在民族影像传播力构建中扩大中国形象效果

第四章 在民族影像传播力构建中扩大中国形象效果

1955年12月,毛泽东针对当时新华社在发展国外工作方面思想保守、行动迟缓的情况作出了指示:

新华社这几年做了一些工作。但是,驻外记者派得太少,没有自己的消息,有,也太少。为什么不派?没有干部?中国这么大,抽不出人?是不是中宣部过去没有管?应该大发展,尽快做到在世界各地都派有自己的记者,发出自己的消息。把地球管起来,让全世界都能听到我们的声音。[1]

可以说,“把地球管起来,让全世界都能听到我们的声音”,它其实意在强调中国信息的国际传播问题。这一点在当今全球新闻传播秩序不平等、新媒体繁盛的时代语境下,无论是对新闻传播还是影像传播,都依然具有着现实意义。应该说,中国形象传播所涉渠道是非常关键的,同时中国形象面向的不仅是西方发达国家,而且包括世界各个国家。然而,许多国家媒体上很难见到中国形象叙述,或者所见到的是片面、歪曲的中国形象。有报道说:

(智利国家形象基金会媒体中心主任)珍妮弗·萨尔沃:中国这个词让我首先想到的是神秘、国土面积大、人口众多和古老的文化。近年来,关于中国的报道时常出现在报纸上。人们看到中国经济规模如何之大,经济发展如何之快,但同时也见到了一些负面报道。这些资讯让我形成了一种对中国的“混合印象”,既有让我惊叹的,又有让我疑惑的。智利是个资讯相对比较封闭的国家,人们了解中国的渠道相对有限,新闻报道又多从西方媒体转抄而来,有时难免信息失真。

……

美籍俄裔电影制片人、记者和政治评论家安德烈·弗尔切克:绝大多数西方人是从西方媒体的报道中了解中国的,而西方的主流媒体对华报道往往比较负面。在纽约或伦敦的机场书店里,几乎找不到一本赞扬中国的书,大部分都是涉及中国负面事件和一些敏感话题的书籍。

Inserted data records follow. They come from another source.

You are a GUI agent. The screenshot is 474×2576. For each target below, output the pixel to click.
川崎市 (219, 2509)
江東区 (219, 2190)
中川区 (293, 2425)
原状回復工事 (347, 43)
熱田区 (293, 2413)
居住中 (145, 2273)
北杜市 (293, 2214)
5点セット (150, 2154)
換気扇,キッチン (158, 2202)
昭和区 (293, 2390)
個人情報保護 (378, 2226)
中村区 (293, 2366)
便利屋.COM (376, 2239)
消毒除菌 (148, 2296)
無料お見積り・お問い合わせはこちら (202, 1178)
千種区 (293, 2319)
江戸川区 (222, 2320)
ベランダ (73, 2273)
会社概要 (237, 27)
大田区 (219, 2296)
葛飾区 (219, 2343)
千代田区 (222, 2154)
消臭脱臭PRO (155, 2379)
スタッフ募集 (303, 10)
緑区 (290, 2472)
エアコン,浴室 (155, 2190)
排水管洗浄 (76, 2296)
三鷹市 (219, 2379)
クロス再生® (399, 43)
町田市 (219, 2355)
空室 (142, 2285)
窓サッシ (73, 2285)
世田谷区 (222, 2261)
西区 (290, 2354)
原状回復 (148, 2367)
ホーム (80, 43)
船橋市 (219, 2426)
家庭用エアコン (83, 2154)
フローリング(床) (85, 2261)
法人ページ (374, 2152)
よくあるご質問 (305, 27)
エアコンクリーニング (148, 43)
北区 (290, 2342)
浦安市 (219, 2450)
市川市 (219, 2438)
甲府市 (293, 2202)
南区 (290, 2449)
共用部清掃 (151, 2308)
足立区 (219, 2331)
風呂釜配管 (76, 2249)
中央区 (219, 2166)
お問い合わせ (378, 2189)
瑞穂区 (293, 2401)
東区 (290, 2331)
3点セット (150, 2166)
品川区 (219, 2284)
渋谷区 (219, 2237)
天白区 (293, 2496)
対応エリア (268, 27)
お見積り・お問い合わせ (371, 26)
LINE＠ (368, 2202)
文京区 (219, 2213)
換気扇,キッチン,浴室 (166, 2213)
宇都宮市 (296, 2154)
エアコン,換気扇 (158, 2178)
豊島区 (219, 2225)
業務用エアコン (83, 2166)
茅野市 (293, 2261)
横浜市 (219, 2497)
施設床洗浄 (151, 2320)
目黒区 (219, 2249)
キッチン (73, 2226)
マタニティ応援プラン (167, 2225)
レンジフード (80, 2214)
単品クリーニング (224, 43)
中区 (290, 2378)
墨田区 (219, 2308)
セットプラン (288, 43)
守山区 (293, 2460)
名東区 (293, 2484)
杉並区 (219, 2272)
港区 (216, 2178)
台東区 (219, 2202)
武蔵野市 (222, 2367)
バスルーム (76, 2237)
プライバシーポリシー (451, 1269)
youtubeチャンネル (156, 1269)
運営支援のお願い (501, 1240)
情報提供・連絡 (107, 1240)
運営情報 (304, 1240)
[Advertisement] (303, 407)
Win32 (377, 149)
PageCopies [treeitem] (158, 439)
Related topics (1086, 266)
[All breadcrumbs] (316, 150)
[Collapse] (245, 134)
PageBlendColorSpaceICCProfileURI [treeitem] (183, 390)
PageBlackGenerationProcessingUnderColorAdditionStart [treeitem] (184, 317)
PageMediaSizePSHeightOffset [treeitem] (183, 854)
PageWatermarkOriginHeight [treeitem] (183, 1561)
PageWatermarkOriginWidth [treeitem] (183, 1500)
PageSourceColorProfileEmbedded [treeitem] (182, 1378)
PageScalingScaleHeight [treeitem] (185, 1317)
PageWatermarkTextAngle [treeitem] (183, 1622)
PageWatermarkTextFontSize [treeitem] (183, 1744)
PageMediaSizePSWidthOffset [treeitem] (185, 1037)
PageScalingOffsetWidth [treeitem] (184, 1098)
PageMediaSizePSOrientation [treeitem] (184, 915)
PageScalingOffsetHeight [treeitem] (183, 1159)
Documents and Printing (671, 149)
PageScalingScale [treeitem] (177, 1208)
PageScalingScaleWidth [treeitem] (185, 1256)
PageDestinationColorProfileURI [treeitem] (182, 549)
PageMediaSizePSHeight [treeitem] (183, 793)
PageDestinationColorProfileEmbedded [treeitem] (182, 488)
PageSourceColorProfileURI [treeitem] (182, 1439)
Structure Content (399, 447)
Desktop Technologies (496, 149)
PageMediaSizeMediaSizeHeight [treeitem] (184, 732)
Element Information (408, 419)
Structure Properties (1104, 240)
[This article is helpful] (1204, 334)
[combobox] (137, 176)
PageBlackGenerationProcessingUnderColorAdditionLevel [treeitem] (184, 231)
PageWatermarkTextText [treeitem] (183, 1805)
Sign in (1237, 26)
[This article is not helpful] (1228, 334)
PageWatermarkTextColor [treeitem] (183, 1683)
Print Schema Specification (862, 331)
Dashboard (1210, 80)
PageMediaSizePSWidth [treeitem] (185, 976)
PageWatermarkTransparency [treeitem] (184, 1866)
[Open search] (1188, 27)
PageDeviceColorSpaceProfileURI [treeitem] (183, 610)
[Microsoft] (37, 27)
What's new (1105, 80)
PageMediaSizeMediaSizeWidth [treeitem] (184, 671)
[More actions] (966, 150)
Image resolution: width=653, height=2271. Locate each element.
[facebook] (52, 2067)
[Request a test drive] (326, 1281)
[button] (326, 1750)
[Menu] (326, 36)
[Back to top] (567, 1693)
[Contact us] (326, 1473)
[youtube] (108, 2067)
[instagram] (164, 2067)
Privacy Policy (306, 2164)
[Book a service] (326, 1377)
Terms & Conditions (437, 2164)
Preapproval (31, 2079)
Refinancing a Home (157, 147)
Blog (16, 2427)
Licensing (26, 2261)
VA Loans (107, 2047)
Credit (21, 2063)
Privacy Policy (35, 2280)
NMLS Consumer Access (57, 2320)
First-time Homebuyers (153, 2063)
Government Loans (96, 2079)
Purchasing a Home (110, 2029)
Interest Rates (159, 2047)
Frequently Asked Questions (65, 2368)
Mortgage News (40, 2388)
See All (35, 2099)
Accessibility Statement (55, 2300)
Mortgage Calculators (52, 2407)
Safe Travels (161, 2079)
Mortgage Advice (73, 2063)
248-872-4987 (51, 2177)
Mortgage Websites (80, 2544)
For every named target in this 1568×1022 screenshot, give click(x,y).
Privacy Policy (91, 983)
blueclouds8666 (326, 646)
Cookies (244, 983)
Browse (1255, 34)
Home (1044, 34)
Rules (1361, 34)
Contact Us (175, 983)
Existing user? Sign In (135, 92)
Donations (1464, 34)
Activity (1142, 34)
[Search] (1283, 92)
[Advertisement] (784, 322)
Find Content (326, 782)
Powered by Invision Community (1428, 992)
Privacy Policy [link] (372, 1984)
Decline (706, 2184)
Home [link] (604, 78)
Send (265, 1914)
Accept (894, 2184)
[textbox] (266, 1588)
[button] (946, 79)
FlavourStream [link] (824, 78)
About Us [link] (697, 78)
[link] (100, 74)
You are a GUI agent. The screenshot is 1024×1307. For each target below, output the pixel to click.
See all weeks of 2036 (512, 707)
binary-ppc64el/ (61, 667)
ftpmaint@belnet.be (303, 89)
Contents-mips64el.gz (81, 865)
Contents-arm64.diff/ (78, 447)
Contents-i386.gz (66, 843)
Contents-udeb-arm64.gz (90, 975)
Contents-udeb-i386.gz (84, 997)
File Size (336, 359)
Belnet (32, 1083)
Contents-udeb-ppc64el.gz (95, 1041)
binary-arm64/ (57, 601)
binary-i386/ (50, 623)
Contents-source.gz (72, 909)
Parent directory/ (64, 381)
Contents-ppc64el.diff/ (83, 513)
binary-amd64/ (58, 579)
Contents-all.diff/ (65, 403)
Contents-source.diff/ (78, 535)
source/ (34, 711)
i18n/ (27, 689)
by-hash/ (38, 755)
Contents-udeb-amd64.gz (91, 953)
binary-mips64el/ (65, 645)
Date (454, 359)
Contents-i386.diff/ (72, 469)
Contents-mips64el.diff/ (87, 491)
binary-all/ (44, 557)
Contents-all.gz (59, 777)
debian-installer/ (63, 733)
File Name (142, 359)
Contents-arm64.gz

美国知名投资家、中国问题专家罗伯特·劳伦斯·库恩:许多西方人既羡慕中国取得的经济成就,又担心中国的强大会使其今后变得不可捉摸。西方媒体在这方面起到了一定的负面作用,它们没能反映中国的全貌。[2]

由此,中国影像既要塑造美好的国家形象,还要构建具有强大影响力、吸引力的媒体,或者与各国媒体加强合作,从而使中国信息走向世界各地。换言之,当前务必要重视的是如何提高具体信息的全球传播力,如何实现具体信息的有效送达。

谈论纪录影像里的中国形象,即是观察一种媒介里的国家形象。在这一意义上,一旦将民族影像与国家形象塑造进行勾连,那么1979年以来的中国媒介环境是需要观照的。这种媒介环境简单说来主要包括“事业属性、企业管理”媒介体制、商业化的传播语境、多元的媒介生产与传播技术,后者主要体现在电视与网络、手机的大放异彩。纵观少数民族题材纪录片,这一影像变换既有宏大的政治、经济、文化背景,还有微观的影像专业背景。第一,1979年以后中国进入了一个改革开放的时代,“以经济建设为中心”是国家发展的主导方针;第二,中国近三十年少数民族纪录片生产和传播的文化大语境主要经历“社会宣传(内部宣传)”“对外宣传、对外传播”“国家文化软实力建设”三大阶段。自1949年后,中央政府即以“对外宣传”作为国际交流和塑造中国国家形象的主要手段。对外宣传的主要对象是外国人,还有港澳同胞、台湾同胞和华侨、华裔(统称“四种人”)。1986年,全国外宣会议还特别决定摄制系列纪录片《中国》,从而向国外介绍中国各方面情况,增进世界人民对中国的了解,促进中国的对外开放和四化建设[3]。由于“宣传”本身在国际语境中的负面色彩,在20世纪90年代中后期开始用“对外传播”为对外宣传工作进行一种话语补充与置换。进入21世纪,作为一种旨在树立国家正面形象、加强民众信息交流与文化传播的软力量形式,公共外交在中国得到了越来越多的重视和研究[4]。在这里,中国电视特别是纪录片发挥了重要作用,张同道曾称:

在中国电视各种节目形态里,纪录片最早参与国际对话,担当着中国文化传播的重要使命。纪录片被提升为国家文化战略的一部分,因为纪录片不仅有媒介产业价值,更是价值观和国家形象传播最得力的媒介形式。国际纪录片传播现象诠释了纪录片的独特传播属性:跨文化、跨时空。近年来,中国电视文化品质明显下滑,媒介生态趋于恶化。作为大众传媒,电视本身就肩负公共传播的文化责任,而不仅仅是赚钱的机器。从这一意义说,纪录片不仅是文化品质的保障,也是改善媒介生态的重要力量。[5]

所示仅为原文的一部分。